BEREITGESTELLTES MATERIAL:
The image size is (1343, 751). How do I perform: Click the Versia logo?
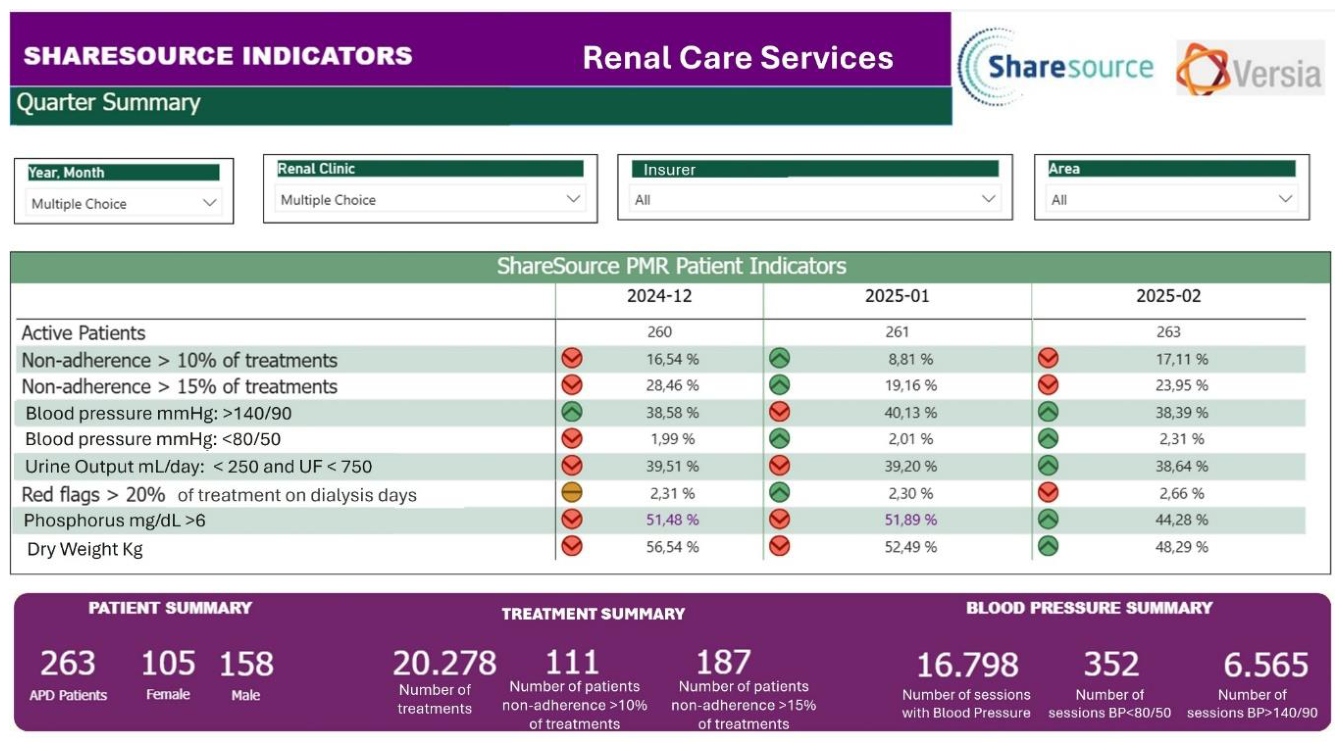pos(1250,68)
* * *
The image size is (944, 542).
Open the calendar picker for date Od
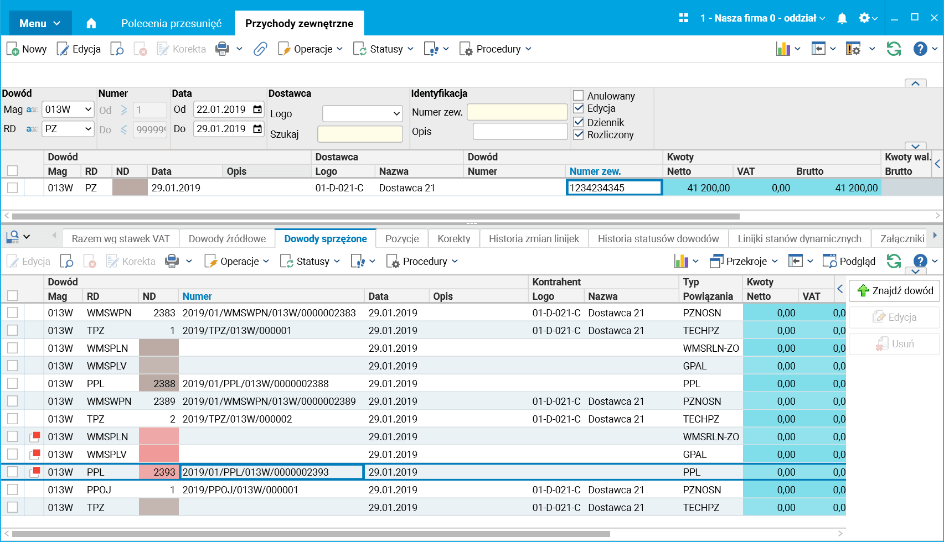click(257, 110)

AUFGABENSTELLUNG:
Stellen Sie die Zeilen des Materials, beginnend mit der Zeile, die „The image size is (1343, 751).“ enthält, und endend mit der Zeile, die „pos(1250,68)“ enthält, als Markdown-Tabelle mit den Spalten „Nr.“ und „Zeile“ dar, wobei Leerzeilen entfallen. Lassen Sie die Bilder in der Antwort weg.

ANTWORT ZUR AUFGABE:
| Nr. | Zeile |
|---|---|
| 1 | The image size is (1343, 751). How do I perform: Click the Versia logo? |
| 2 | pos(1250,68) |